* **GIVEN TASK**: Count how many lines of the entries below contain the word "Where", and reply with that number alone.

----------------------------------------

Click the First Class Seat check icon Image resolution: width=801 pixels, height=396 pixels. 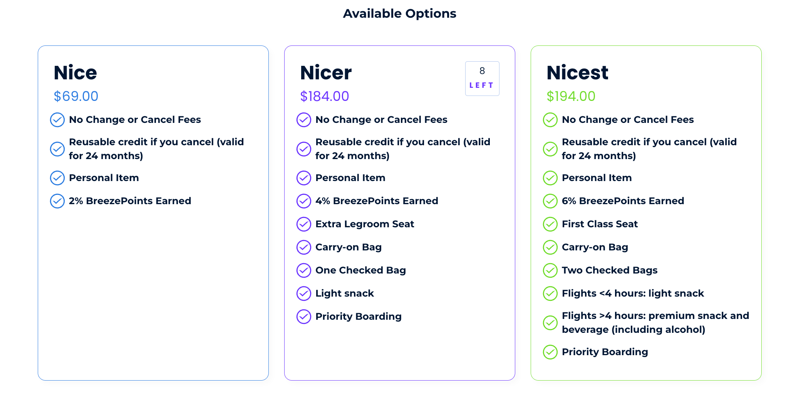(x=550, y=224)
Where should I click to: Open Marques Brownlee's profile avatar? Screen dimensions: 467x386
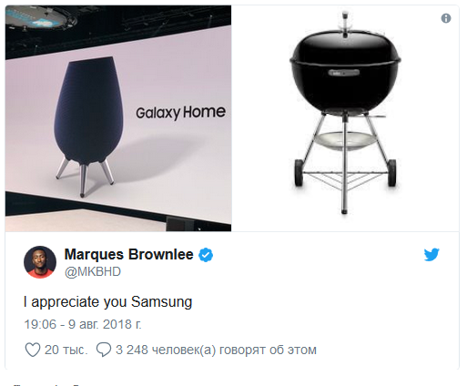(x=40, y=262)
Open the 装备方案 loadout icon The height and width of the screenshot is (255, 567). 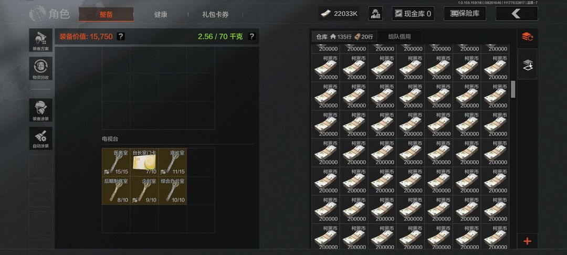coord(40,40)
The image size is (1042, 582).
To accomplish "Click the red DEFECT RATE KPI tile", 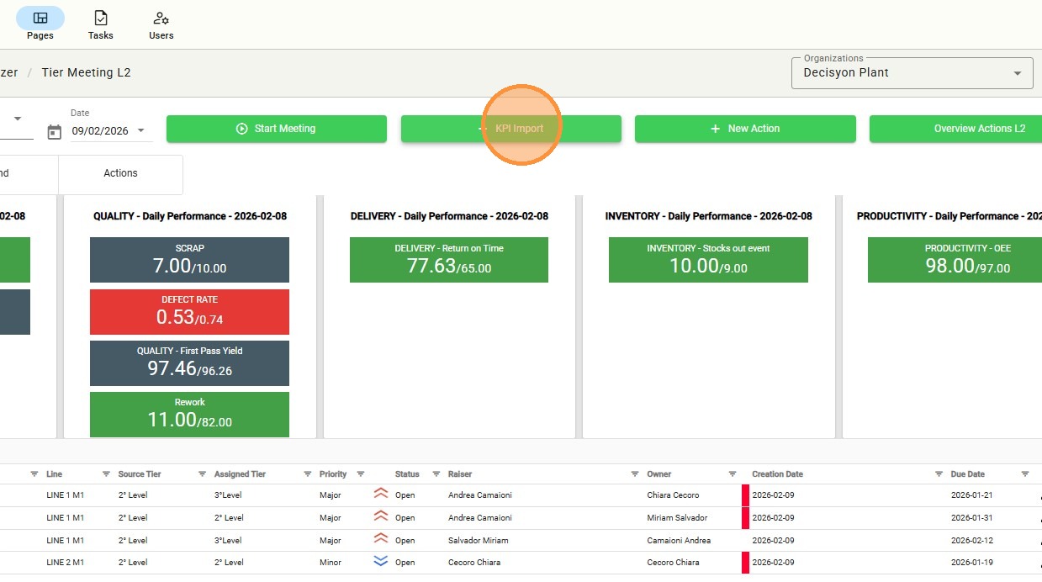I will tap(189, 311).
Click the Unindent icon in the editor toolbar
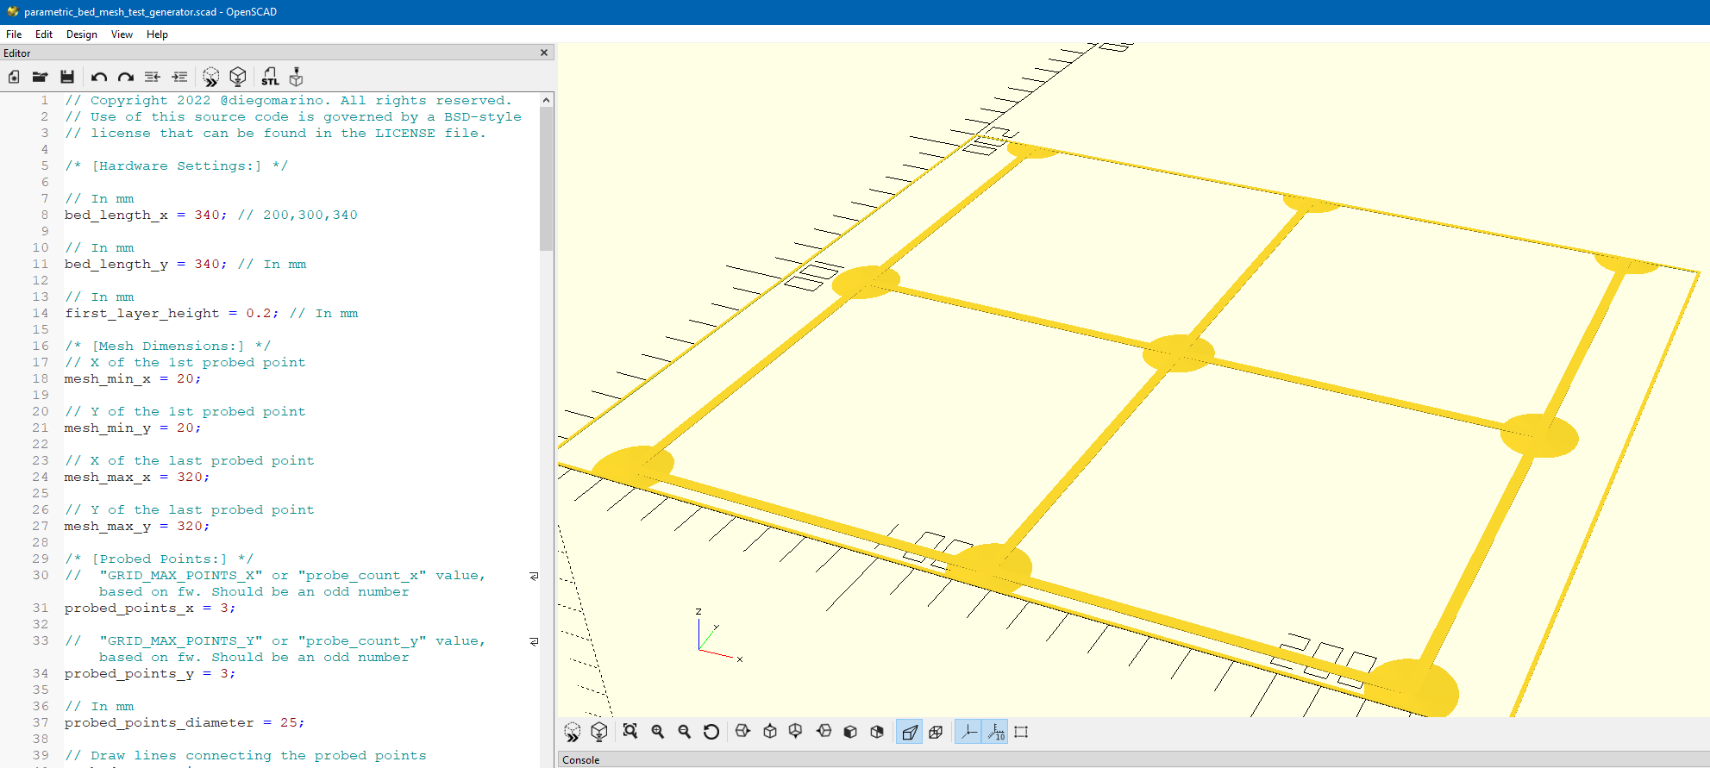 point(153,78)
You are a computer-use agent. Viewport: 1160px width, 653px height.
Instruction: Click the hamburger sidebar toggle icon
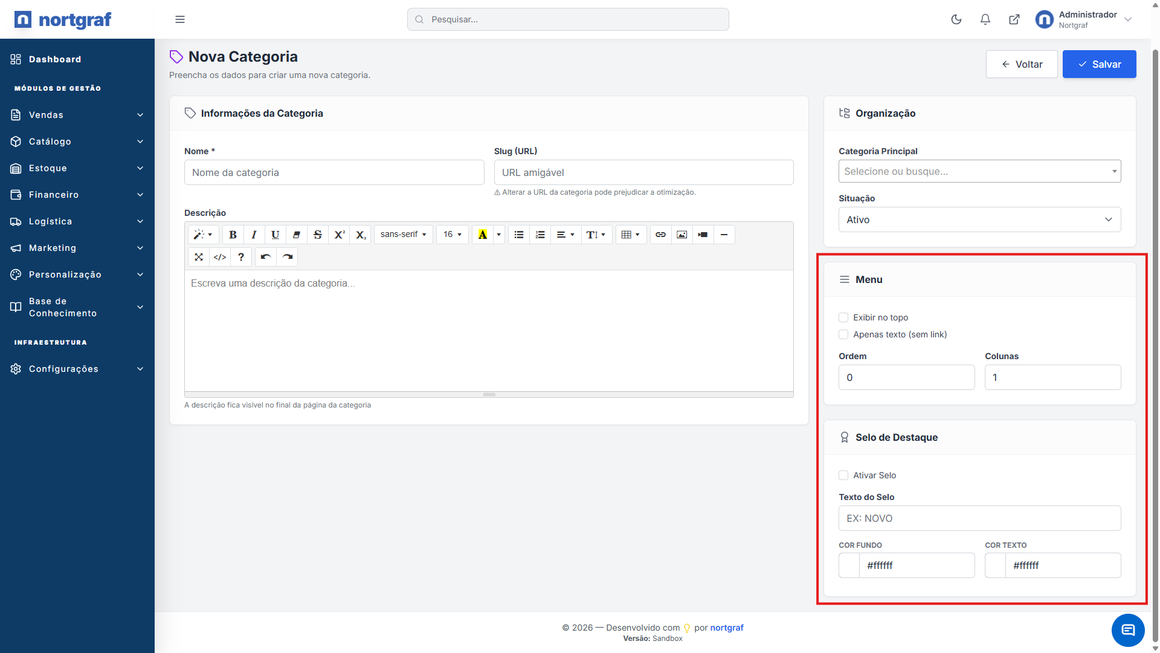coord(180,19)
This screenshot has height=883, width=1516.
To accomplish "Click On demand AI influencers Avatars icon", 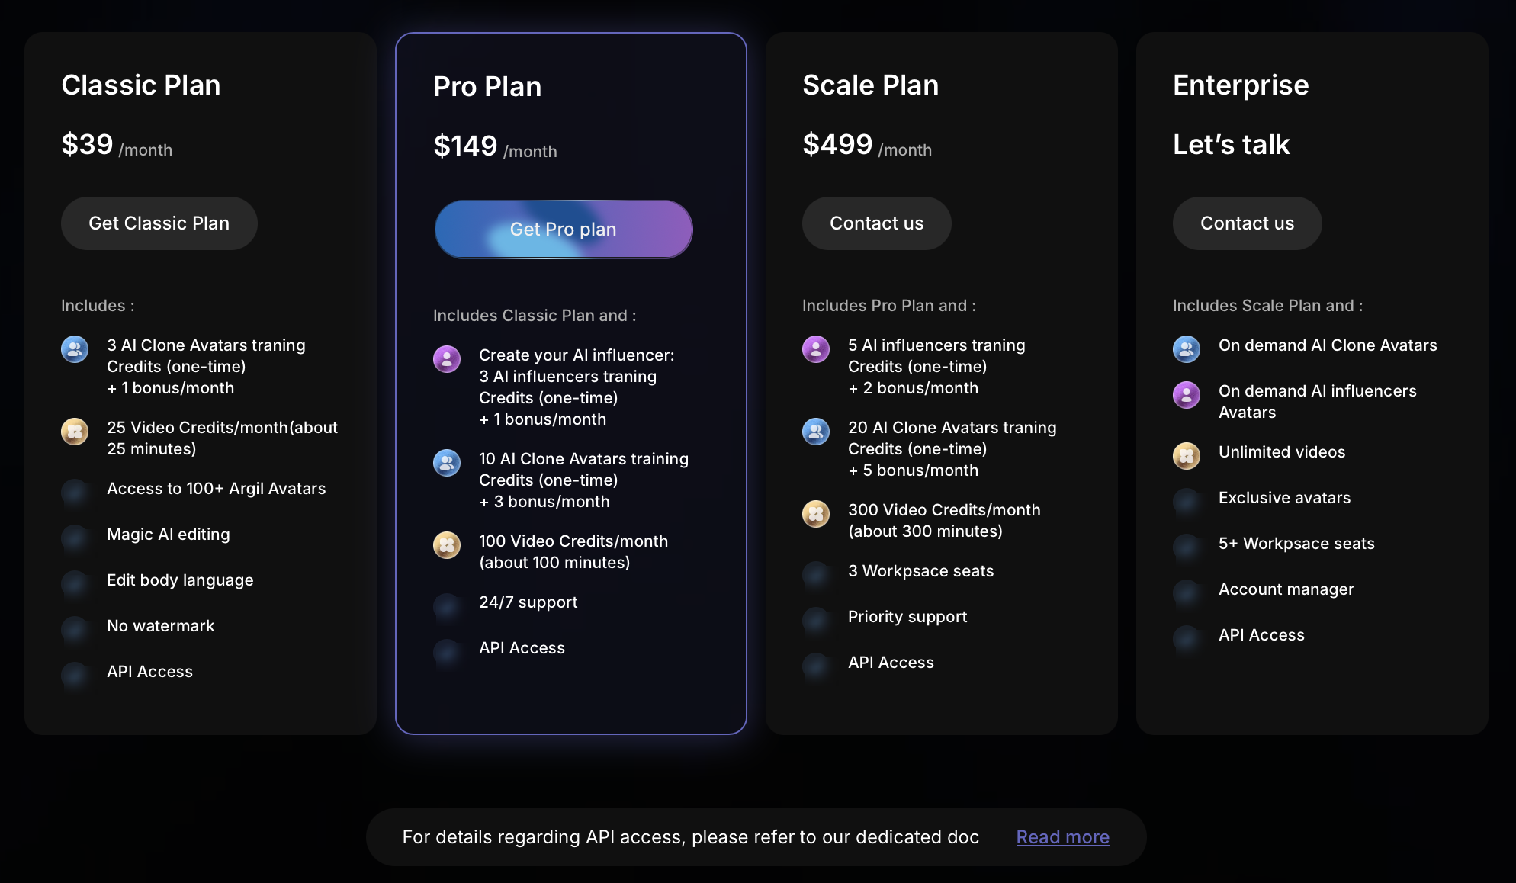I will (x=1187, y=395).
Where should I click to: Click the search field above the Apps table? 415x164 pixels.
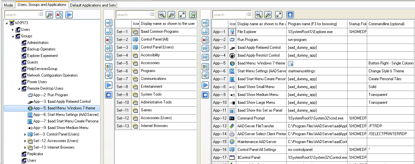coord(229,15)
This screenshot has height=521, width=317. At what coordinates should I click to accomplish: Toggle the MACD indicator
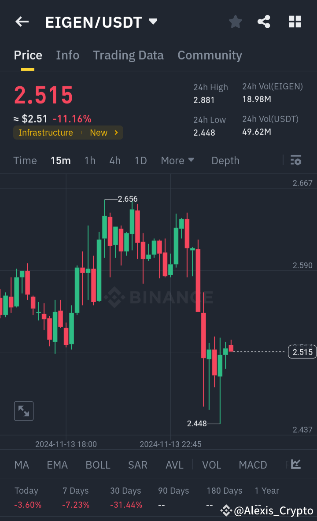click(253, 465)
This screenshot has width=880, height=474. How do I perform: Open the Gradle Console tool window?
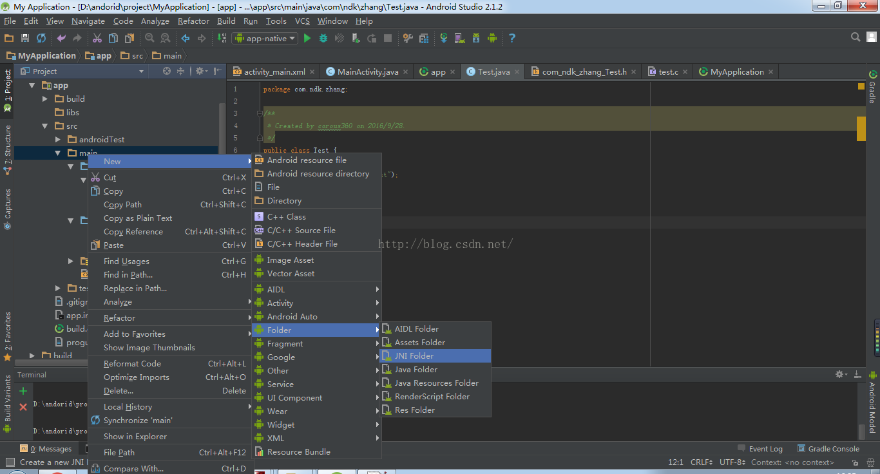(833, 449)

----------------------------------------

* **TASK RESPONSE**: 2